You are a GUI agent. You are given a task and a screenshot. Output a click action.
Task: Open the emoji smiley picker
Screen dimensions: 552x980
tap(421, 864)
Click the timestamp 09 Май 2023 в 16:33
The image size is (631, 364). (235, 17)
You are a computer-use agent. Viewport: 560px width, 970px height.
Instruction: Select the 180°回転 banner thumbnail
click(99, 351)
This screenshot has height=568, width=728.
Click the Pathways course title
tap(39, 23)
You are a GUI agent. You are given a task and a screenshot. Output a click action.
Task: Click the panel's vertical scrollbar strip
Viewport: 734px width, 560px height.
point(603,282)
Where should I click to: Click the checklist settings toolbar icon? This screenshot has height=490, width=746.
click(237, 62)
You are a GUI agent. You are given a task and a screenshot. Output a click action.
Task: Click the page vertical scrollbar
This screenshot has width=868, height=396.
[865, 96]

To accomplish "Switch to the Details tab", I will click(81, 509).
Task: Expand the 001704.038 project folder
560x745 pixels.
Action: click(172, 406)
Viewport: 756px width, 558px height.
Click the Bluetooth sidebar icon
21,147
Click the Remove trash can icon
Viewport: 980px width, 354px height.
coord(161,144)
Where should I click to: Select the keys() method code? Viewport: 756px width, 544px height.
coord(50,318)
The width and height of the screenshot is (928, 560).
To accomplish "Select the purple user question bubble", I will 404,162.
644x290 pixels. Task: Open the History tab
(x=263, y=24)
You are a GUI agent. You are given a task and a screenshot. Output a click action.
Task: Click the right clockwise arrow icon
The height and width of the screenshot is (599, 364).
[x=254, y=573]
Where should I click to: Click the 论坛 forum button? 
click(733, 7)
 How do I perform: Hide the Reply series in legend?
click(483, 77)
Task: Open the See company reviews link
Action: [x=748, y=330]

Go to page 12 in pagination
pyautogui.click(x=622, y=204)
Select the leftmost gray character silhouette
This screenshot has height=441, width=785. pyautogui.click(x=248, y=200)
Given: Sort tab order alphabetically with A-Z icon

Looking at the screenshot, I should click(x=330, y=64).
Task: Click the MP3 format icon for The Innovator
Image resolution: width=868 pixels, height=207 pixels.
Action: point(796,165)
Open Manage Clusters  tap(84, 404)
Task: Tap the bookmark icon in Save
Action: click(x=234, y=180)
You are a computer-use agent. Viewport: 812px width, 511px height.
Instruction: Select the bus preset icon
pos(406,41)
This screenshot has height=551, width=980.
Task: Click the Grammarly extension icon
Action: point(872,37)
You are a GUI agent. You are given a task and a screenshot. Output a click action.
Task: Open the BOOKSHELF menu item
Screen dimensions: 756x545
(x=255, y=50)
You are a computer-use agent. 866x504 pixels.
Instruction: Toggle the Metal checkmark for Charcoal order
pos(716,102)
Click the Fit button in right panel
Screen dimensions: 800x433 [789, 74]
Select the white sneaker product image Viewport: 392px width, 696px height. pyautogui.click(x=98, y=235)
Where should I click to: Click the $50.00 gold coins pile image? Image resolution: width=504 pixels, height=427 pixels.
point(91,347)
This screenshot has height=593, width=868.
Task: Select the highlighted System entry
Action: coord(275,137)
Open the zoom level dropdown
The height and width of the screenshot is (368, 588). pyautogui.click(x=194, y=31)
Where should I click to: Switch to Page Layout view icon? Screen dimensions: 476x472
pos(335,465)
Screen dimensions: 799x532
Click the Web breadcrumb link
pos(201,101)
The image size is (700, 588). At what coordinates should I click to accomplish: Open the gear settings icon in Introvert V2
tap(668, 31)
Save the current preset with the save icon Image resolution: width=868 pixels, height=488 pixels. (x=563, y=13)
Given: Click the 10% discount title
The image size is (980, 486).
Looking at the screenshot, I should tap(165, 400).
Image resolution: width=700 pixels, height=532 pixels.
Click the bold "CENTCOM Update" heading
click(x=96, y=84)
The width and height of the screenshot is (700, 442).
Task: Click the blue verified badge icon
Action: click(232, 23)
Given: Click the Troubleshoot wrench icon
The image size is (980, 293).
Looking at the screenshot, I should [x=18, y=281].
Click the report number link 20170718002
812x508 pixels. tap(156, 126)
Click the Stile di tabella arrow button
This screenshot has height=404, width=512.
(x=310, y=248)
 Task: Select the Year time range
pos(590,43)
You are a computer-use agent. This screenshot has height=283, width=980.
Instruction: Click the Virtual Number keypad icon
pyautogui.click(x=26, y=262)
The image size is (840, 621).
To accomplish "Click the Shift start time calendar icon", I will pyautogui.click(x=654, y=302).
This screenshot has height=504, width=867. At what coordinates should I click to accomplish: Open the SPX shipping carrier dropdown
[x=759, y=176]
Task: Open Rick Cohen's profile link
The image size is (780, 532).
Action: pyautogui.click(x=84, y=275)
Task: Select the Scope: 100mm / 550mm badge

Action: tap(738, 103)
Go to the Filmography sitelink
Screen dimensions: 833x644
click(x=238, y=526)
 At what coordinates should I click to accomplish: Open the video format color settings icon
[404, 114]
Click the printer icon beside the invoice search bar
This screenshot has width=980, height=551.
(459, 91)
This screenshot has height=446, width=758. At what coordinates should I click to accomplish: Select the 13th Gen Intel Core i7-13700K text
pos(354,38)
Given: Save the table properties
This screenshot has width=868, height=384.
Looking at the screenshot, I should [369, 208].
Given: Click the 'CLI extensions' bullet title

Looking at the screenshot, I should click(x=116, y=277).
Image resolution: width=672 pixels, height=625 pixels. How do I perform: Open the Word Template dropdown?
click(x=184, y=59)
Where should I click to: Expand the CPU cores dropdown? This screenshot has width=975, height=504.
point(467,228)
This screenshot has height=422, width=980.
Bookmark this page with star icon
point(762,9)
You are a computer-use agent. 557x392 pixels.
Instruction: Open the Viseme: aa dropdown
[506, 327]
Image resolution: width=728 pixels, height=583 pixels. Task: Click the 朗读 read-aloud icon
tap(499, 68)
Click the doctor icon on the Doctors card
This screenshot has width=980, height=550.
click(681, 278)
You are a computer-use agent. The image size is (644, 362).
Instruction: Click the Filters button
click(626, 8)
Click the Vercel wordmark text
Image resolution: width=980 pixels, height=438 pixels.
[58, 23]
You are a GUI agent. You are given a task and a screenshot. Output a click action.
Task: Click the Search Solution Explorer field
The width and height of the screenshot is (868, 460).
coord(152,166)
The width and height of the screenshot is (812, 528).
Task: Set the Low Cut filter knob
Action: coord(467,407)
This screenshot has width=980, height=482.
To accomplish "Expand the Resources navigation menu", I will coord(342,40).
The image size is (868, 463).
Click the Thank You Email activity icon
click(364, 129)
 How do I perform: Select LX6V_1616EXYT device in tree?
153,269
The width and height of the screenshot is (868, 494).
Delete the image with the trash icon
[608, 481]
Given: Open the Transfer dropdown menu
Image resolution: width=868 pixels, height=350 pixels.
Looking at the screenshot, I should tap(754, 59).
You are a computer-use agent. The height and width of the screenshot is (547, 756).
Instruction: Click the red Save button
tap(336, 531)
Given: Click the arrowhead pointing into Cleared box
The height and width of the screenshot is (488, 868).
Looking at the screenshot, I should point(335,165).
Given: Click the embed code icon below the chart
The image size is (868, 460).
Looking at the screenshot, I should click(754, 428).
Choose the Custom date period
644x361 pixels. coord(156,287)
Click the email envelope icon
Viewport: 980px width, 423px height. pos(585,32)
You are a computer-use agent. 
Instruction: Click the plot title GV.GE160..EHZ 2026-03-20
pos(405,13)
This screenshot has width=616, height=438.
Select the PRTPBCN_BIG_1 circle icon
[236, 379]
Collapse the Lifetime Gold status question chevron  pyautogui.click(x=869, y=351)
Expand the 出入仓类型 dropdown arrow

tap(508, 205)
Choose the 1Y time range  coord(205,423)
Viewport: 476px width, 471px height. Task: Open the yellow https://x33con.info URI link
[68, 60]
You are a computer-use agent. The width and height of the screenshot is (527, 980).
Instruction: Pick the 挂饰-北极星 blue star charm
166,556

== == ==

-- GOAL OF THE EXERCISE --
Could you write out only the lines of the listing above from the one that contains "Given: Click the embed" through its final line, exactly and inclusive?

-- ANSWER SECTION --
Given: Click the embed code icon below the chart
The image size is (868, 460).
Looking at the screenshot, I should click(754, 428).
Choose the Custom date period
644x361 pixels. coord(156,287)
Click the email envelope icon
Viewport: 980px width, 423px height. pos(585,32)
You are a computer-use agent. 
Instruction: Click the plot title GV.GE160..EHZ 2026-03-20
pos(405,13)
This screenshot has width=616, height=438.
Select the PRTPBCN_BIG_1 circle icon
[236, 379]
Collapse the Lifetime Gold status question chevron  pyautogui.click(x=869, y=351)
Expand the 出入仓类型 dropdown arrow

tap(508, 205)
Choose the 1Y time range  coord(205,423)
Viewport: 476px width, 471px height. Task: Open the yellow https://x33con.info URI link
[68, 60]
You are a computer-use agent. The width and height of the screenshot is (527, 980).
Instruction: Pick the 挂饰-北极星 blue star charm
166,556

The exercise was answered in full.